Provided text:
Visitors are woken early each morning by the sound of goats with their bells and cows meandering down the Main Street and out to the grazing pastures beyond the village. Our group first visited Viscri’s forge where working horses were being shod. After, we walked out of the village to a guitar-playing tile and brick maker whose craft is as much in demand now as it was in the past. We also spent a couple of hours in a pottery in the nearby village of Saschiz where the VIs and their sighted friends tried their hands at using the potter’s wheel, with varying results.
Such is its local importance that Viscri has been designated as a World Heritage site by UNESCO and one of its most celebrated buildings is a fortified church, parts of which date back to the twelfth century when the Saxons colonised this part of Transylvania. These days its congregation numbers barely a dozen and services are rare but volunteers work hard to protect the integrity of the church and its ornate 18th-century organ as well as a museum of country crafts and its beautifully preserved fortifications. Viscri also has an unexpected link with the UK because our own Prince Charles is an enthusiastic patron of the village. He bought a house there twenty years ago which he renovated and it is now used as a guesthouse for paying customers.
On our final day we were taken on carts drawn by horses, up through pastures to enjoy the flora and fauna on the meadows above and around Viscri. For me this excursion was particularly poignant, witnessing the joy it brought to the blind traveller I was guiding. A keen gardener back home in the UK, he would gently touch the plants, leaves and flowers being described to him and grin with delight when he recognised a leaf shape, a flower or herb scent. He would touch the leaves so gently and be amazed by the different shapes he handled. As the afternoon drew to a close and we headed back to Viscri, we rattled along in our horse-drawn carts through pastures full of grazing goats and cattle. A couple of hours later we stood in the main street as dusk fell watching the same cows coming home for the night – each one knowing exactly where to turn off to its own stall.
It’s a way of life that hasn’t changed much in a century or more and it was a privilege to share it for just a few days with my new blind, visually impaired and sighted friends in this wonderful and entrancing part of Transylvania.

Work instructions:
1: In the Viscri account, to what century do parts of the village's fortified church date back?
2: Write out the Viscri account again starting at "Visitors are woken" and ending at "with varying results.", putting "smithy" in place of "forge".

Recorded data:
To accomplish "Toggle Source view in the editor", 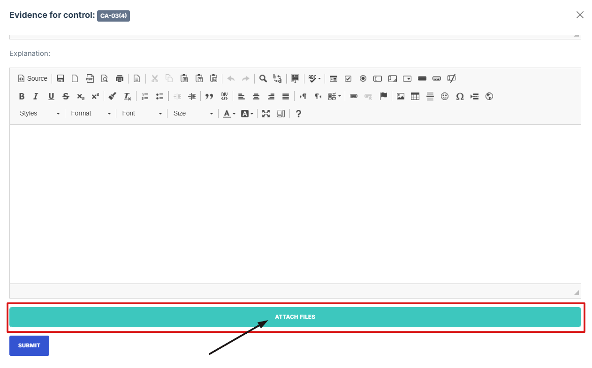I will (33, 78).
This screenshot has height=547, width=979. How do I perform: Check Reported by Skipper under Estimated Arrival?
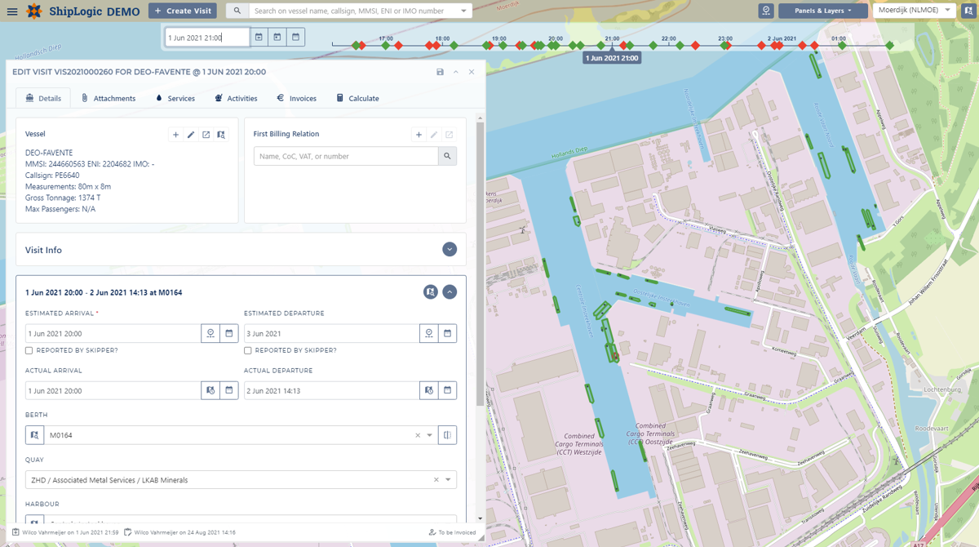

Expected outputs:
1: The twelfth century.

2:
Visitors are woken early each morning by the sound of goats with their bells and cows meandering down the Main Street and out to the grazing pastures beyond the village. Our group first visited Viscri’s smithy where working horses were being shod. After, we walked out of the village to a guitar-playing tile and brick maker whose craft is as much in demand now as it was in the past. We also spent a couple of hours in a pottery in the nearby village of Saschiz where the VIs and their sighted friends tried their hands at using the potter’s wheel, with varying results.